◆ **Records provided**:
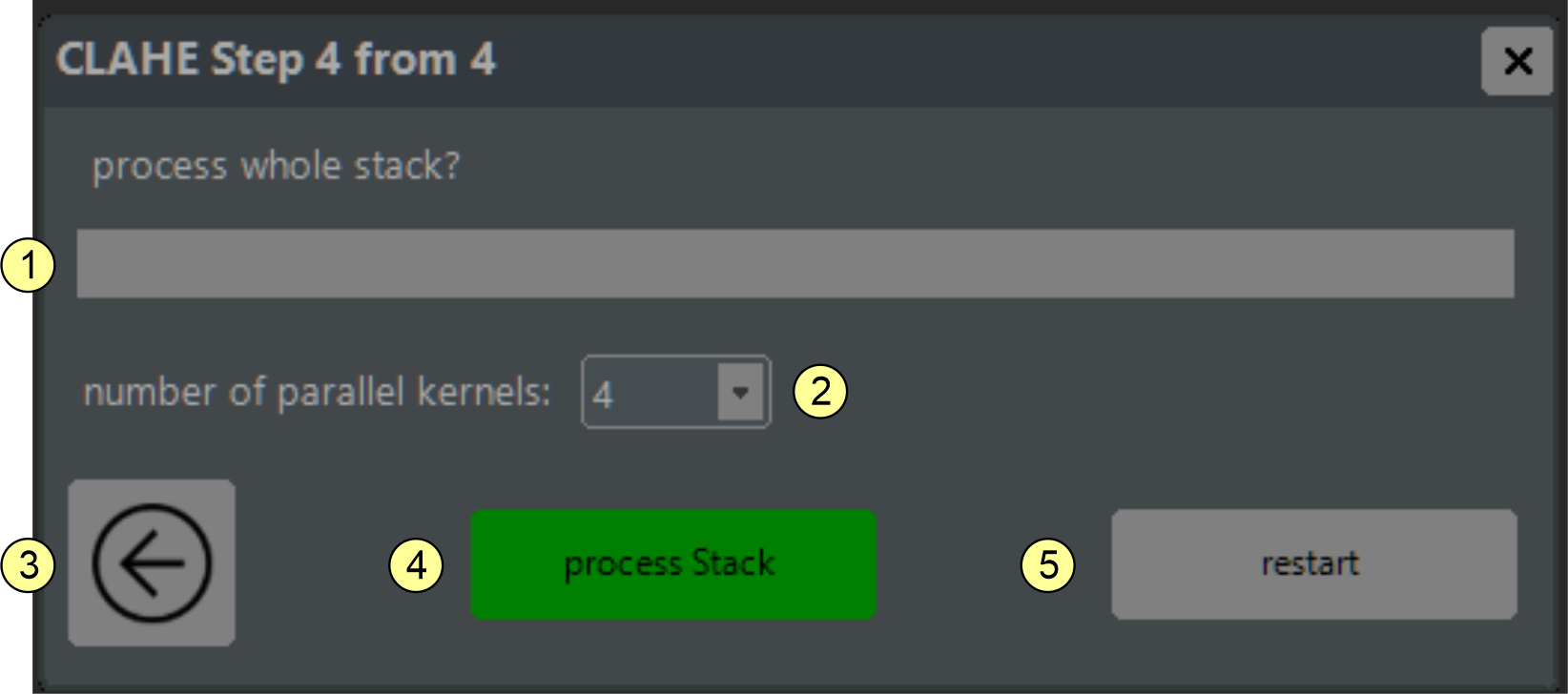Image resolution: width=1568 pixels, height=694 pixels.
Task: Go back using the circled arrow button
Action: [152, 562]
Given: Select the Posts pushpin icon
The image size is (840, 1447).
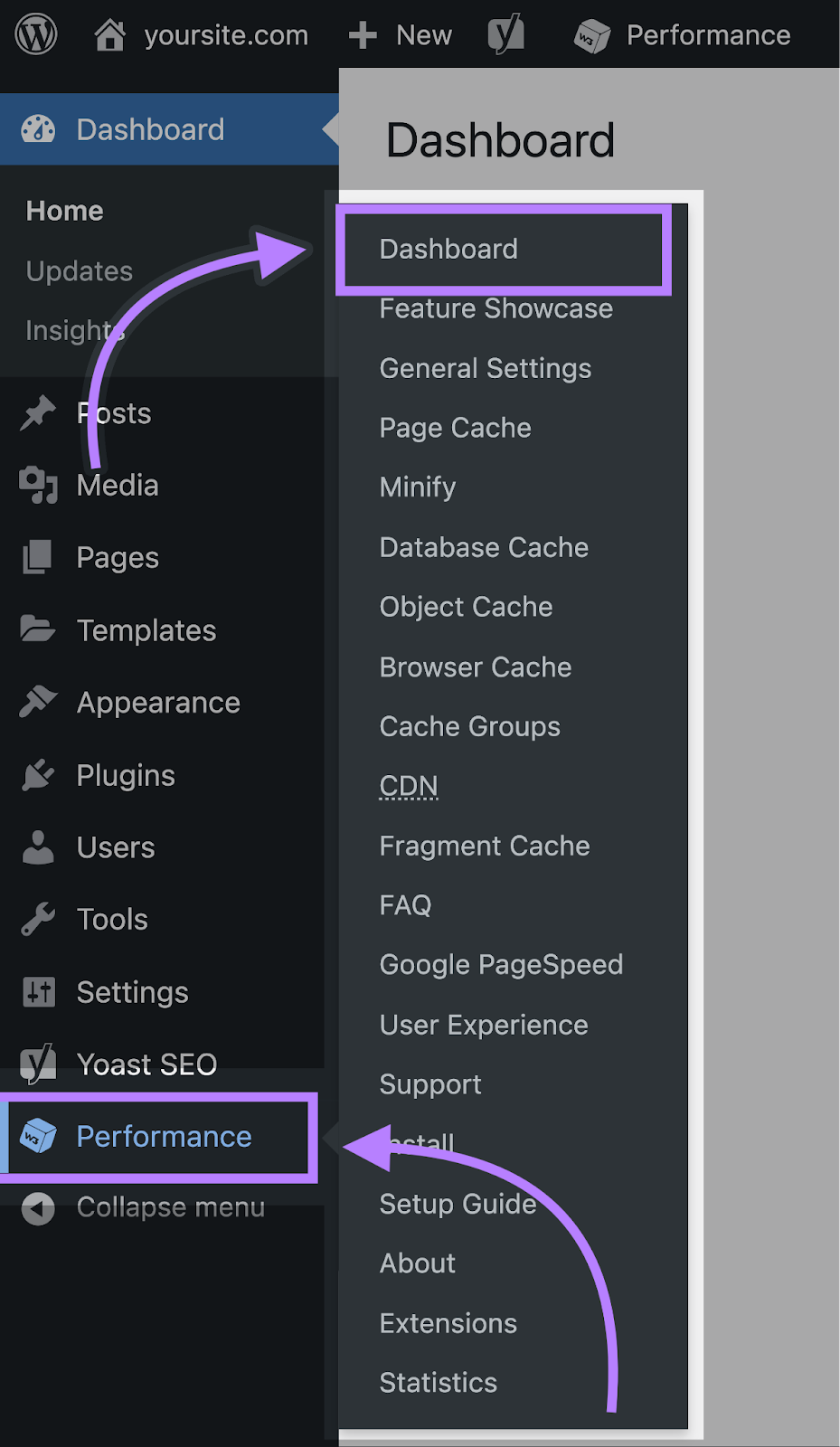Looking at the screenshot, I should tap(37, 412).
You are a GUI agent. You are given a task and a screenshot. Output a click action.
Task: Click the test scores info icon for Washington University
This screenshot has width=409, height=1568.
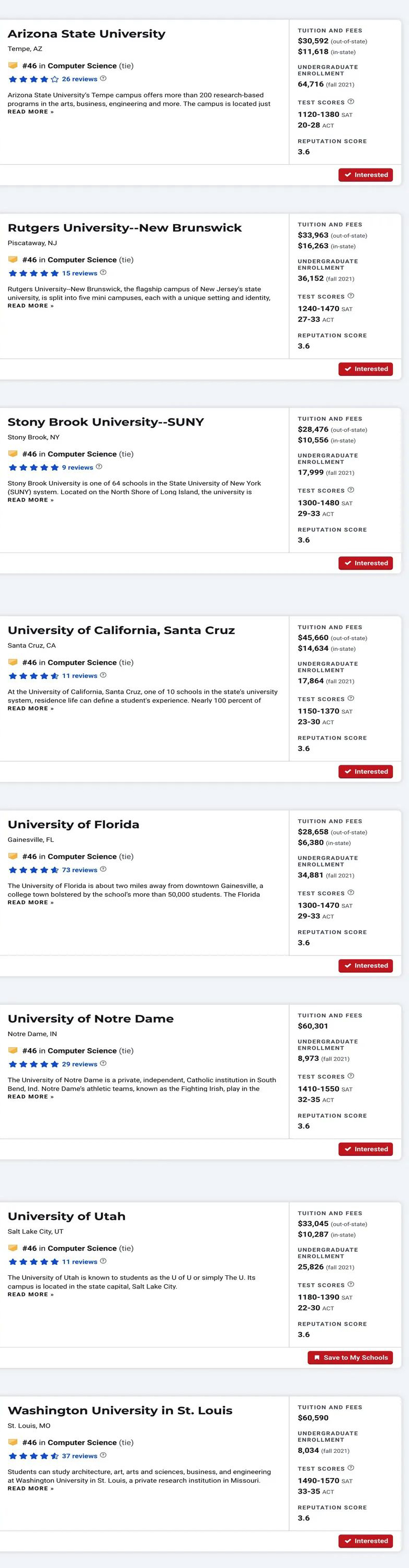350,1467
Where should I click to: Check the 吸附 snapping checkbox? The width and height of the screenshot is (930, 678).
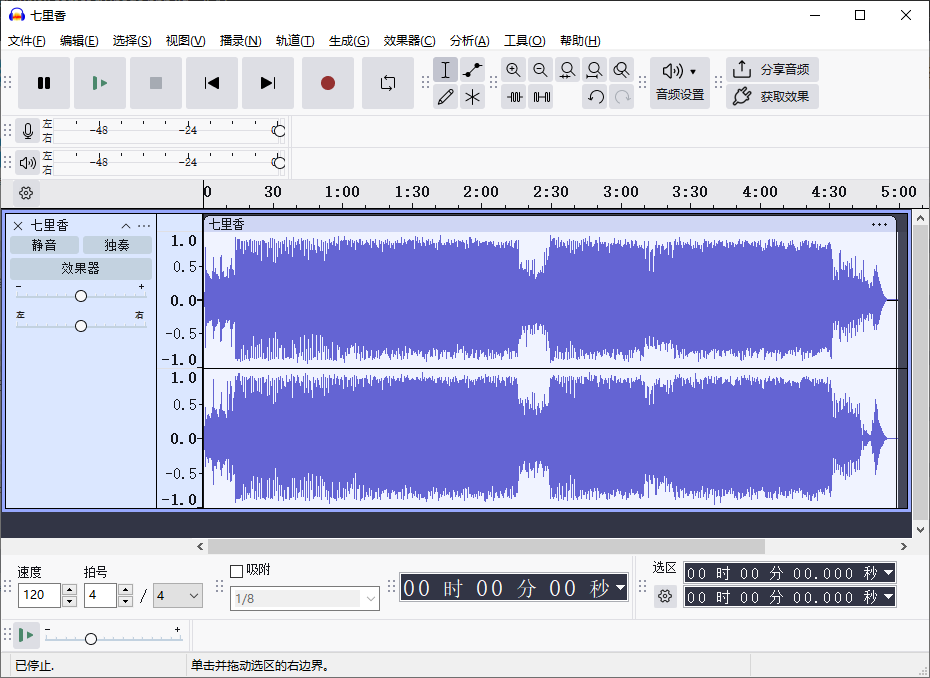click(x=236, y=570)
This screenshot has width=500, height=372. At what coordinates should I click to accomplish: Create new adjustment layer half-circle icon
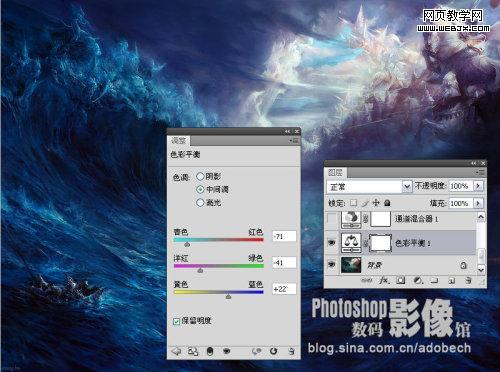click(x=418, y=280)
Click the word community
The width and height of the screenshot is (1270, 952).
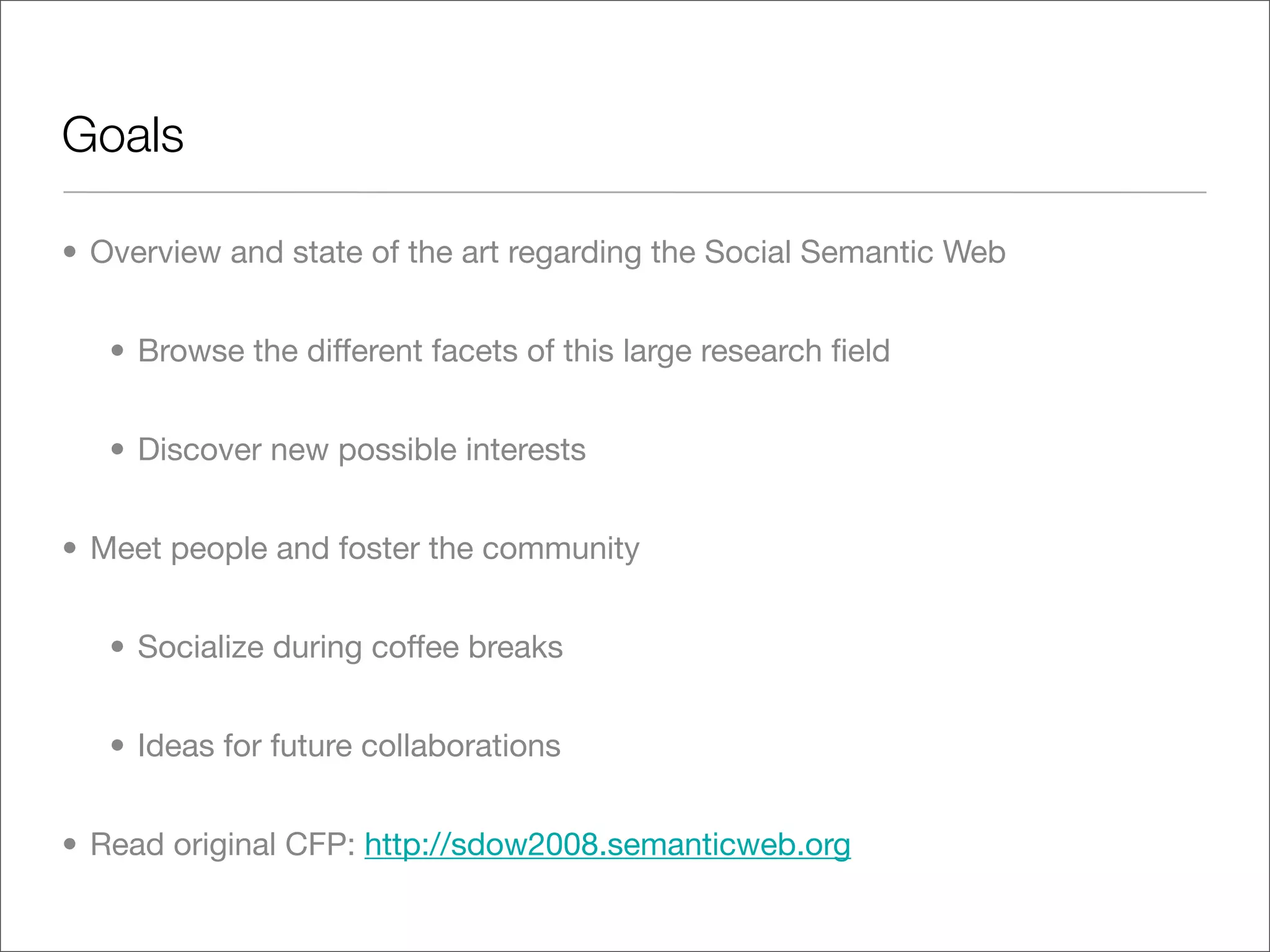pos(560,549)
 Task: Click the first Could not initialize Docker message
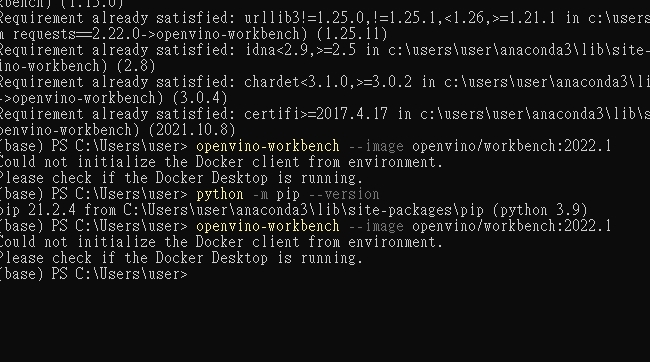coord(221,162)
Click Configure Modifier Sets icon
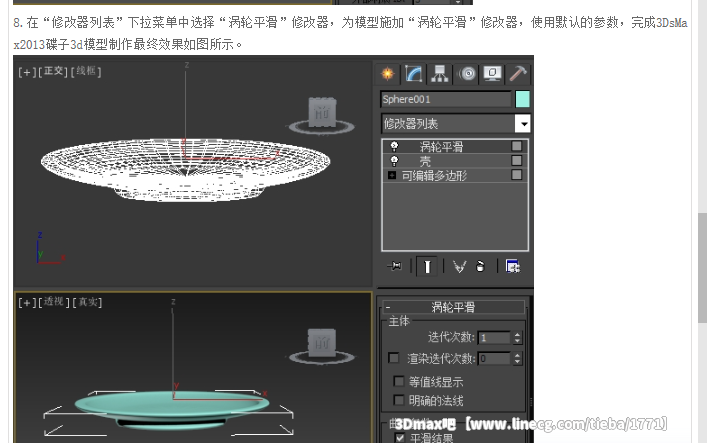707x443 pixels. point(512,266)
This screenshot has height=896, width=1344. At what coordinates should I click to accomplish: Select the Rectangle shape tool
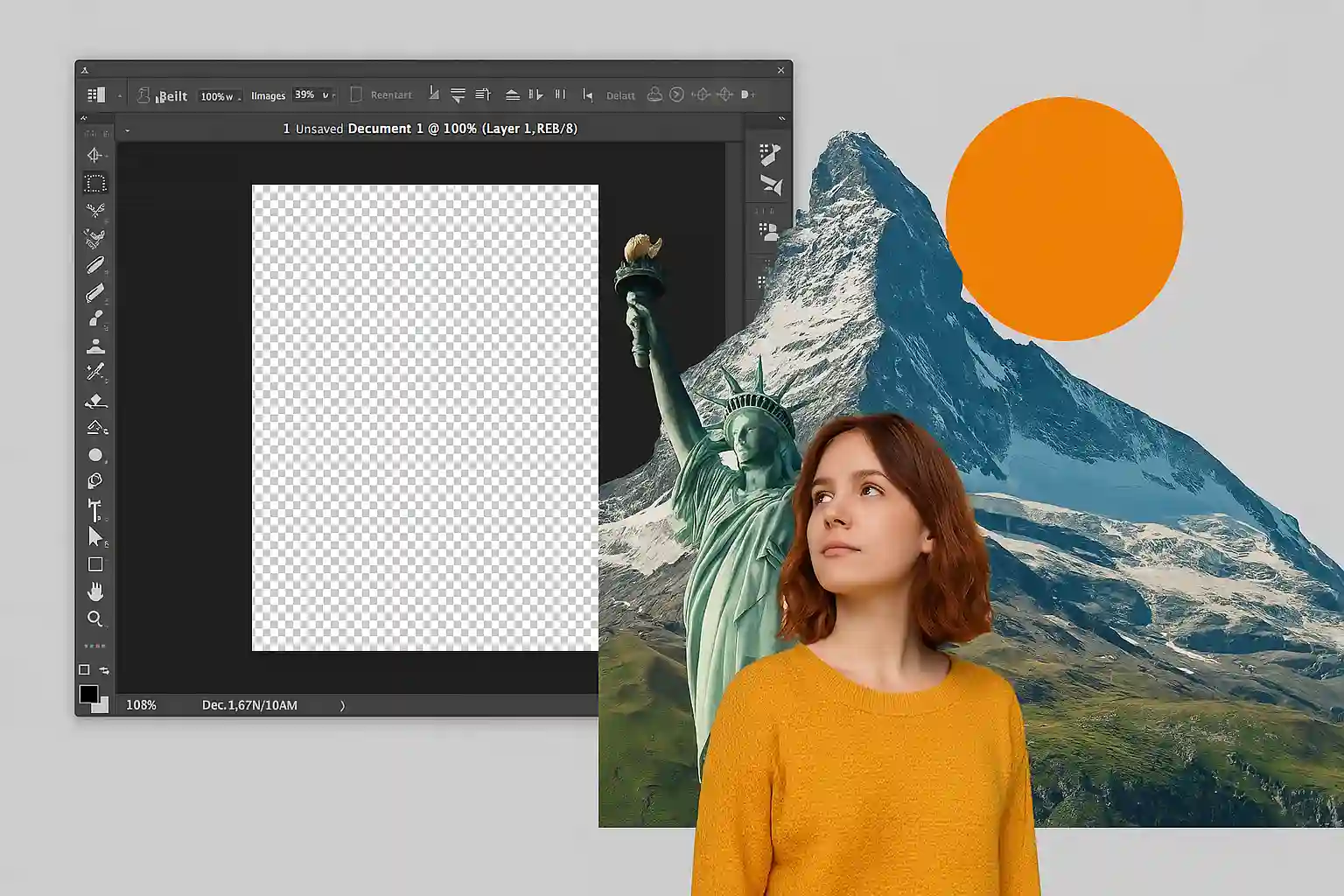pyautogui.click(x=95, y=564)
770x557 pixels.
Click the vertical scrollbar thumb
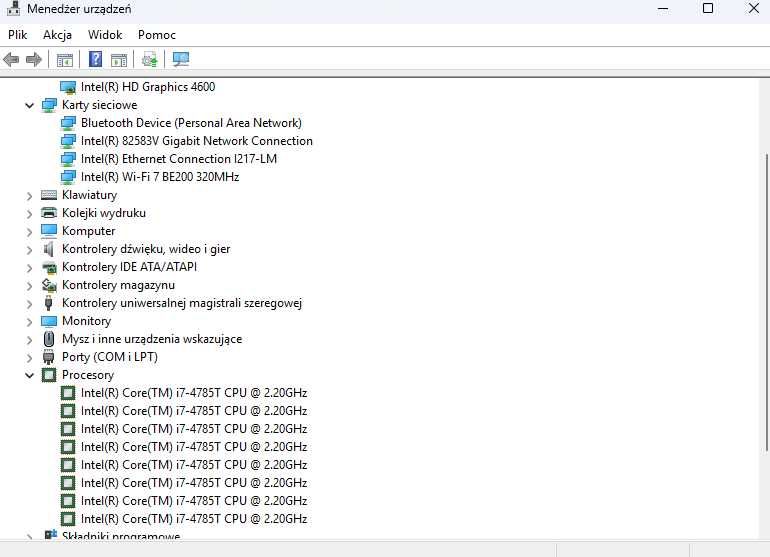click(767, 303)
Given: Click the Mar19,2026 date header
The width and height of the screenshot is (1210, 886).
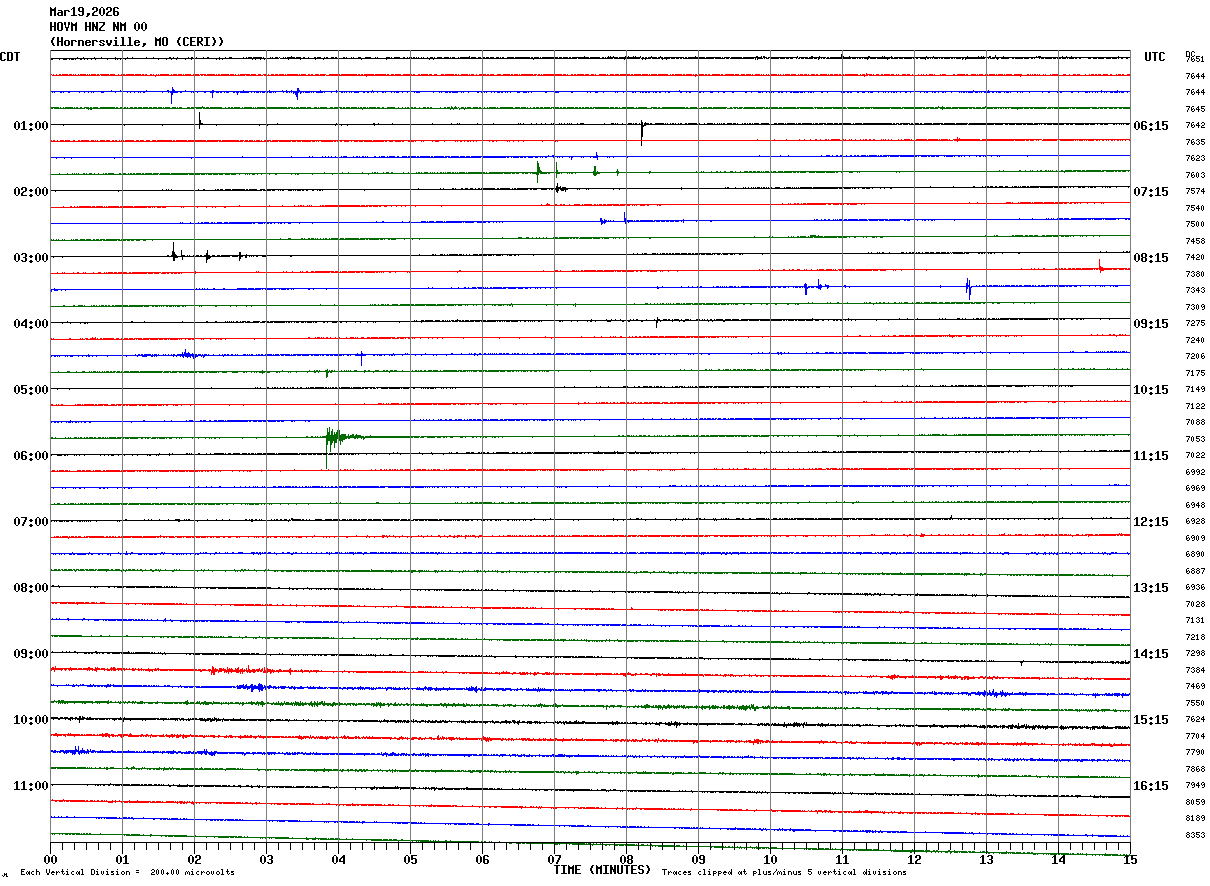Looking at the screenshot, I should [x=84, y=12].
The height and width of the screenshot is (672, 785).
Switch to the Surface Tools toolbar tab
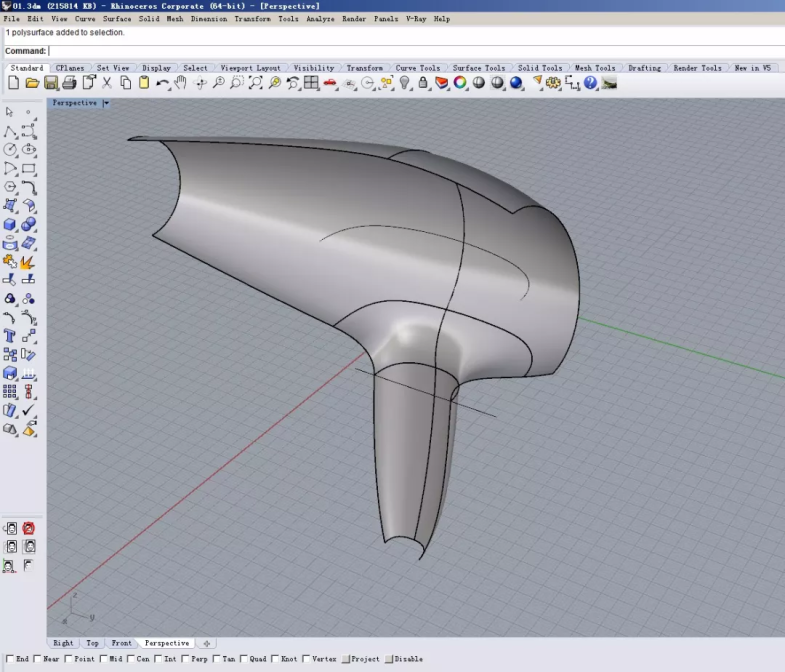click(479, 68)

◆ **Task to carry out**: Starting with the line containing "Task: Click the first" and ending with the last line of the records above, write out each line exactly; no pictures.

◆ **Response**:
 Task: Click the first Could not initialize Docker message
coord(221,162)
Click Configure Modifier Sets icon
707x443 pixels. point(512,266)
This screenshot has height=896, width=1344. At what coordinates should I click to accomplish: Select the Rectangle shape tool
pyautogui.click(x=95, y=564)
770x557 pixels.
Click the vertical scrollbar thumb
click(767, 303)
Given: Click the Mar19,2026 date header
The width and height of the screenshot is (1210, 886).
Looking at the screenshot, I should [x=84, y=12].
The height and width of the screenshot is (672, 785).
Switch to the Surface Tools toolbar tab
click(479, 68)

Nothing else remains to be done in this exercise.